### Task requirements
Except for the pictures, reproduce the records word for word.

### Study material

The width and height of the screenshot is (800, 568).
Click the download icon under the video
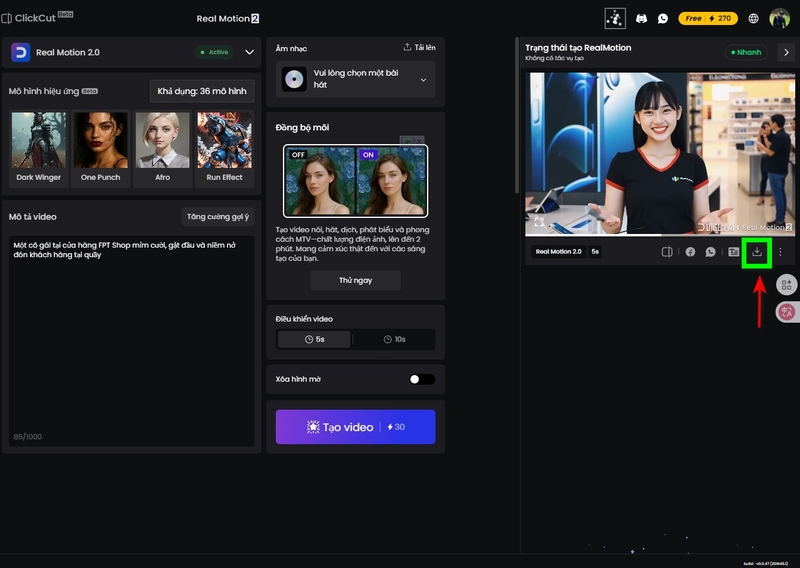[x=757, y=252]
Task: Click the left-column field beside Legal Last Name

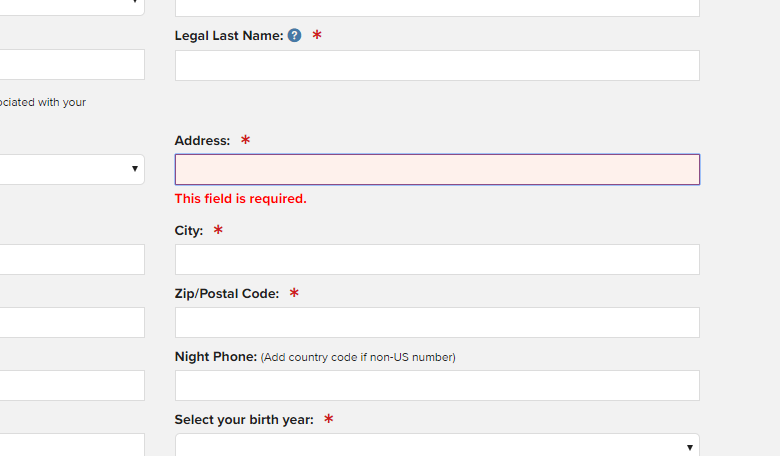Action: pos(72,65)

### Result of the exercise
The width and height of the screenshot is (800, 568).
Click the download icon under the video
[x=757, y=252]
Task: Click the left-column field beside Legal Last Name

Action: pos(72,65)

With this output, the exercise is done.